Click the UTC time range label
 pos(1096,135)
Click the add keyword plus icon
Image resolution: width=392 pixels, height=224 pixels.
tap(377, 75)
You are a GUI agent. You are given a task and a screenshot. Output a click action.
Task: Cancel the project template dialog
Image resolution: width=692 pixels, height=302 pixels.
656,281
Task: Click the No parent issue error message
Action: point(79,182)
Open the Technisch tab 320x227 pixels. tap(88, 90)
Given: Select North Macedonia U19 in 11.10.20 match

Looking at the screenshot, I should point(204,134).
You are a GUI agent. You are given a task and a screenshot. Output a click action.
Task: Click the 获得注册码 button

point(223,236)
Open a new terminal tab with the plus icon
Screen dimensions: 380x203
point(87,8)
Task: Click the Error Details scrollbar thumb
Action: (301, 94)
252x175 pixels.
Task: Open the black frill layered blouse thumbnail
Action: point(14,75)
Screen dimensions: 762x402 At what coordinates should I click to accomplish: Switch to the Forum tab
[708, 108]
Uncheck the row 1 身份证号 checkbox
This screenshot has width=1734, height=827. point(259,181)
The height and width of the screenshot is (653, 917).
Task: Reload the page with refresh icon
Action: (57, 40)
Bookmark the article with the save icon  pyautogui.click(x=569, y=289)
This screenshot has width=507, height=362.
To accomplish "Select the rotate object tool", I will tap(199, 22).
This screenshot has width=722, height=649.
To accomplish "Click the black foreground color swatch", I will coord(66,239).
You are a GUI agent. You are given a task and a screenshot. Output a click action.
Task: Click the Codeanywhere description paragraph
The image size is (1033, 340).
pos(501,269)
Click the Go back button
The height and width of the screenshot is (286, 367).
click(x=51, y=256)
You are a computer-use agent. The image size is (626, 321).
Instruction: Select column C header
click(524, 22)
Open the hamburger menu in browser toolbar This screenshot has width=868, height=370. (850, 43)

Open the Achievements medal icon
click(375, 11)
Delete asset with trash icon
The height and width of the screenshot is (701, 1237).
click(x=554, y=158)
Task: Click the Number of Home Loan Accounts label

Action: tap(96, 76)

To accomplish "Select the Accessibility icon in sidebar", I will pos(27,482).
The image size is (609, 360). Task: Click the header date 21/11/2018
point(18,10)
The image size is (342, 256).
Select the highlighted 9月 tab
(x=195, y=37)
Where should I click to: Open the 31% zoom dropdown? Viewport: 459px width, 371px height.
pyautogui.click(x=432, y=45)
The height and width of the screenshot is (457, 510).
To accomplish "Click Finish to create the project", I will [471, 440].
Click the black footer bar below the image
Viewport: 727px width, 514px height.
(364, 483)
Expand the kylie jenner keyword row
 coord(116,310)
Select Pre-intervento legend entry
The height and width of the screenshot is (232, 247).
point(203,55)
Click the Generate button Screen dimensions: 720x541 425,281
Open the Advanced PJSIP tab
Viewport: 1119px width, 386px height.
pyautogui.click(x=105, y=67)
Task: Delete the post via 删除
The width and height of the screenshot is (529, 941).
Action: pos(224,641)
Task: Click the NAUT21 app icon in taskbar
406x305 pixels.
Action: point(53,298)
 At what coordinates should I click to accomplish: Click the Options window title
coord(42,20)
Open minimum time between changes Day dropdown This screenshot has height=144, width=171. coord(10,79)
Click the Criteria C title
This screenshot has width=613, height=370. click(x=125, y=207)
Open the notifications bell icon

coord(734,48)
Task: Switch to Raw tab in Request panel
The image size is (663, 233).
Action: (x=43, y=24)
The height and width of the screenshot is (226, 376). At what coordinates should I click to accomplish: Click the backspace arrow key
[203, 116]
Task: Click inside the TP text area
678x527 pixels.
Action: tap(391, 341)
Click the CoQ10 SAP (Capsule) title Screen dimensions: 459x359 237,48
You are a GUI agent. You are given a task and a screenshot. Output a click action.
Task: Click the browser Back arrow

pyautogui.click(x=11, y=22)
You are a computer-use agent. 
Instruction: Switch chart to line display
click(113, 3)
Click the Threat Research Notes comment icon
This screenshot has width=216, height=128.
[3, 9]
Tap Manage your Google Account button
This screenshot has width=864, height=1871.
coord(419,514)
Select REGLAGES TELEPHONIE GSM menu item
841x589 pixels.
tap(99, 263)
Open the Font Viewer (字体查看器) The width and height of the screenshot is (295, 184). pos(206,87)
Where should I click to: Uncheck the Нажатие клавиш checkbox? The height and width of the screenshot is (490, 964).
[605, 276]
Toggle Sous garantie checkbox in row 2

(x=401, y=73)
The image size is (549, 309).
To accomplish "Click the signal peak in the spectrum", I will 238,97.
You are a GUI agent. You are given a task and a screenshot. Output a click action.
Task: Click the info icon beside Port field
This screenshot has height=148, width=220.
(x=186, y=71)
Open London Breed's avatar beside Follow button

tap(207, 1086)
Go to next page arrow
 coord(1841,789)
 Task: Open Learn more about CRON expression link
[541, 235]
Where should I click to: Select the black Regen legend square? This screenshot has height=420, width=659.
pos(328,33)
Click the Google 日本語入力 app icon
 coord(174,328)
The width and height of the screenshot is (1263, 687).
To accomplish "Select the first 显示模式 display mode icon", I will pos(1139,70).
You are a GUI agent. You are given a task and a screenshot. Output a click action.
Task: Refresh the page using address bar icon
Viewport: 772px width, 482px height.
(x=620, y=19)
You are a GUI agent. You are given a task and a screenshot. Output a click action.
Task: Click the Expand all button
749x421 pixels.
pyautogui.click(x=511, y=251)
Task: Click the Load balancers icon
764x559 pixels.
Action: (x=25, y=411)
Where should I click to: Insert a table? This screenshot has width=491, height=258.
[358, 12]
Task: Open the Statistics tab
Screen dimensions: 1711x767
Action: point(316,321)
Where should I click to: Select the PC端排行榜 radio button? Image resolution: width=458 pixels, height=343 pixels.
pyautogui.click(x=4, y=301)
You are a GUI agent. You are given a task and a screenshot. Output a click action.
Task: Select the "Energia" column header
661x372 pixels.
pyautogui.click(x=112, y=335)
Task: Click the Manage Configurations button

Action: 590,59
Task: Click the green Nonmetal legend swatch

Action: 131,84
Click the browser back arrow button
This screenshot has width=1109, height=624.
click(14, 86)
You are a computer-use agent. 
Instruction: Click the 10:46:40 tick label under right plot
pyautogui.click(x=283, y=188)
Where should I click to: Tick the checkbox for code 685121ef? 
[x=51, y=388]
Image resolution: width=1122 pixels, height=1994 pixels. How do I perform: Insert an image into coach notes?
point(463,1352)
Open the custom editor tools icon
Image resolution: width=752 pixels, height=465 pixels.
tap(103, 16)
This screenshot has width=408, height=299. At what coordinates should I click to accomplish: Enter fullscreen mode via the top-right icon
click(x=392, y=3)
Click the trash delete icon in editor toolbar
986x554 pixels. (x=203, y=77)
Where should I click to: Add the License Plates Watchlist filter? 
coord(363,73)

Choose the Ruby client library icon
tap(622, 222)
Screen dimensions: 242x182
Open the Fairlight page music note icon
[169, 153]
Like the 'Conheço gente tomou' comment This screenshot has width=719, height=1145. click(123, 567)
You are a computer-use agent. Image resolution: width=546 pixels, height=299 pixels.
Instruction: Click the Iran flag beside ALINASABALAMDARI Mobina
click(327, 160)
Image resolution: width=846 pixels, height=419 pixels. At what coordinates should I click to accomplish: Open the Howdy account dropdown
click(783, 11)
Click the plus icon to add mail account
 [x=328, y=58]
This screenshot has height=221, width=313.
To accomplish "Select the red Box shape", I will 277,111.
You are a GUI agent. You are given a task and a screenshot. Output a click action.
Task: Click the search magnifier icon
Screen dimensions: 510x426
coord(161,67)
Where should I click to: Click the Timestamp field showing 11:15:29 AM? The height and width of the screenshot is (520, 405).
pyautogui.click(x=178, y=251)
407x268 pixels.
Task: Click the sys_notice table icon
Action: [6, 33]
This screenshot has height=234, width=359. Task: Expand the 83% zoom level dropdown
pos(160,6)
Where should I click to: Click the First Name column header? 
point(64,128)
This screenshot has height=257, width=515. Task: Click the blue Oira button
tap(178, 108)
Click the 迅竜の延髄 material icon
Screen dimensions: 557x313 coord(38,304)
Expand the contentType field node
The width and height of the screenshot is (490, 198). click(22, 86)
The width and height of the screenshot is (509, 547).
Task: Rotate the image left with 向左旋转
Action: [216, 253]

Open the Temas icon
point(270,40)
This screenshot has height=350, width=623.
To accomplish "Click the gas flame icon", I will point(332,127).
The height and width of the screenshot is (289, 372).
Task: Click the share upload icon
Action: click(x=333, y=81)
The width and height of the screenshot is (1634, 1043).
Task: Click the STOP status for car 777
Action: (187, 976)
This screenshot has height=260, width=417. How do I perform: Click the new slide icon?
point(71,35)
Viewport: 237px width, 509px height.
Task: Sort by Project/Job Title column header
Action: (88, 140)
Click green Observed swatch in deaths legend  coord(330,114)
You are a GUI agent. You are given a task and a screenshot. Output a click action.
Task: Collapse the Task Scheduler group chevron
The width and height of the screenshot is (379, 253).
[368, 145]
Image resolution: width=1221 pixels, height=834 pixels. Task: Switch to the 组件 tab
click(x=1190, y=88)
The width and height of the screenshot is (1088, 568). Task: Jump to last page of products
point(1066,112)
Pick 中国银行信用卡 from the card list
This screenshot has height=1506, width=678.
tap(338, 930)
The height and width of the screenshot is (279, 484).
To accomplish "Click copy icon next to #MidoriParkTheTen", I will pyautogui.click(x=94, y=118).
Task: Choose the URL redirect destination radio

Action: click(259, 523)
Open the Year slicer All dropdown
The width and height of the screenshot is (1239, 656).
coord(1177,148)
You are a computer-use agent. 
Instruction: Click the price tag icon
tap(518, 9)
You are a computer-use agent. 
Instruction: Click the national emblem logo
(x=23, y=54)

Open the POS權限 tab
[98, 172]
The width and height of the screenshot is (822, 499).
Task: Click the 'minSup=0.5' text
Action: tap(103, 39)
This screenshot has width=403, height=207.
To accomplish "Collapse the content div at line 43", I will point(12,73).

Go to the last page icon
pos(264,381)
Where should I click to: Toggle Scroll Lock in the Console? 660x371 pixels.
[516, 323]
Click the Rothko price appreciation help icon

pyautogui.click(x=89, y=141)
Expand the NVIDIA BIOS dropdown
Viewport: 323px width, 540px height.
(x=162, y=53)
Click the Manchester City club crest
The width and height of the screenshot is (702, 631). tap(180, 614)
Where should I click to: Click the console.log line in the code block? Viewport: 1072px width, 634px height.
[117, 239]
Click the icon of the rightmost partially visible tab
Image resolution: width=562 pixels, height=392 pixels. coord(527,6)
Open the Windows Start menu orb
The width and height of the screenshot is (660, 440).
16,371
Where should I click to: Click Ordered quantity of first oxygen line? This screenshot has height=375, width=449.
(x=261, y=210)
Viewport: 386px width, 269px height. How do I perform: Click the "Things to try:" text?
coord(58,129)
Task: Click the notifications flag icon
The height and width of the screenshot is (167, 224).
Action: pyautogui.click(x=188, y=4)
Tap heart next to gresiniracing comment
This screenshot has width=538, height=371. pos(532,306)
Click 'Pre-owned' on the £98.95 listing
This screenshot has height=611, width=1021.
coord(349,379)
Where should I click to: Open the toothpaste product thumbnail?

········

ACTIVITY ▸ Could you repeat exactly the lines in the listing above from the one with "The image size is (609, 360)." down to the one with "Task: Delete the post via 删除"? Include both of those lines.

PROBLEM SOLUTION ▸
The image size is (609, 360). Task: Click the header date 21/11/2018
point(18,10)
The image size is (342, 256).
Select the highlighted 9月 tab
(x=195, y=37)
Where should I click to: Open the 31% zoom dropdown? Viewport: 459px width, 371px height.
pyautogui.click(x=432, y=45)
The height and width of the screenshot is (457, 510).
To accomplish "Click Finish to create the project", I will [471, 440].
Click the black footer bar below the image
Viewport: 727px width, 514px height.
(364, 483)
Expand the kylie jenner keyword row
 coord(116,310)
Select Pre-intervento legend entry
The height and width of the screenshot is (232, 247).
point(203,55)
Click the Generate button Screen dimensions: 720x541 425,281
Open the Advanced PJSIP tab
Viewport: 1119px width, 386px height.
pyautogui.click(x=105, y=67)
Task: Delete the post via 删除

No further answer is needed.